Some voters interviewed at the polls said the Republicans never made their case for voter fraud, but Webster believes the biggest factor was the more than half-a-million dollars spent by the Yes on 1 campaign -- including several hundred thousand dollars contributed by Donald Sussman, a billionaire hedge fund manager and husband of 1st District Congresswoman Chellie Pingree.

"This ought to be of concern to people, because if someone like a Mr. Sussman can spend $700,000 to who-knows-how-much--$800,000--to win an issue like this that really most people don't care about, how much money will they spend on something that they do care about?" Webster said. "We had difficulty getting people excited about it."

But Webster's camp is also under scrutiny for its own spending practices.

"The No on1 side started by reporting $36,000 and then last week reportedly, according to estimates from some of the television stations, dumped nearly $300,000 dollars in, but we won't have confirmation on that until the No on 1 does their reporting," says Shenna Bellows, of the Maine Civil Liberties Union.

Bellows was among the Yes On 1 supporters who gathered at the Bayside Bowl in Portland to watch the returns come in. She says it's possible that No on 1 may have actually outspent the Protect Maine Votes PAC that financed the people's veto advertising campaign.

Donald Sussman, who contributed hundreds of thousands of dollars to the PAC, says money was not the issue for most Mainers -- instead, he says it was access to the ballot box that was at stake in Tuesday's election.

"It's a great day for democracy, a great day for democracy," Sussman said. "Because democracy was on the line here, they were taking away people's right to vote."

Ben Chin, of the Maine People's Alliance, was a driving force behind the statewide effort to gather a sufficient number of signatures to place the people's veto question on the ballot. Although partisan politics played a role in repealing same-day voter registration, Chin said he believed that the lopsided victory demonstrated that opposition to the Republican law crossed all party lines.

"At the end of the day, we were able to get 71,000 signatures in 23 days because people from every county in the state said they wanted to draw a line against the people who had been writing the rules of the economy and our society for themselves for way too long," Chin said. "People want to draw that line in a really big, clear way, and I think it's clear that that's where momentum for the country is going to."

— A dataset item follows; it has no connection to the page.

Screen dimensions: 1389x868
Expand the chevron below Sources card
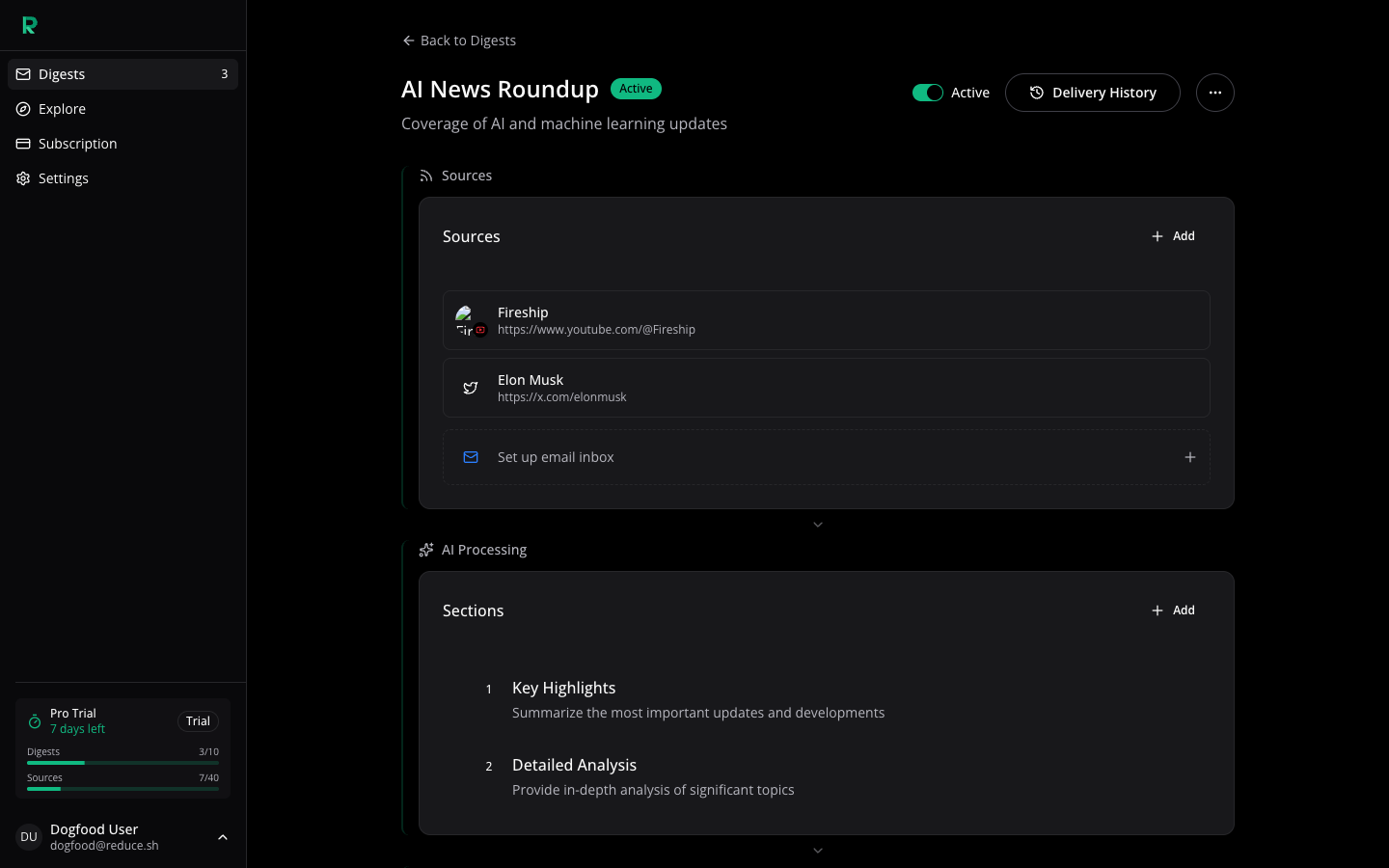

At the Augusta Armory, George Cemodanovs cast his ballot in favor of Question 1, saying that he simply believes that if people want to register to vote on Election Day, they should be able to. Cemodanovs said opponents of the reinstatement effort never made their fraud claims stick in his mind.

"With all the hub-bub that was raised, they didn't really find anything to speak of that was a problem," Cemodanovs said.

Barbara McDade, president of the League of Women Voters of Maine and Question 1 supporter, said the voters approval of the question showed that Mainers take their elections seriously and oppose unnecessary barriers to the ballot.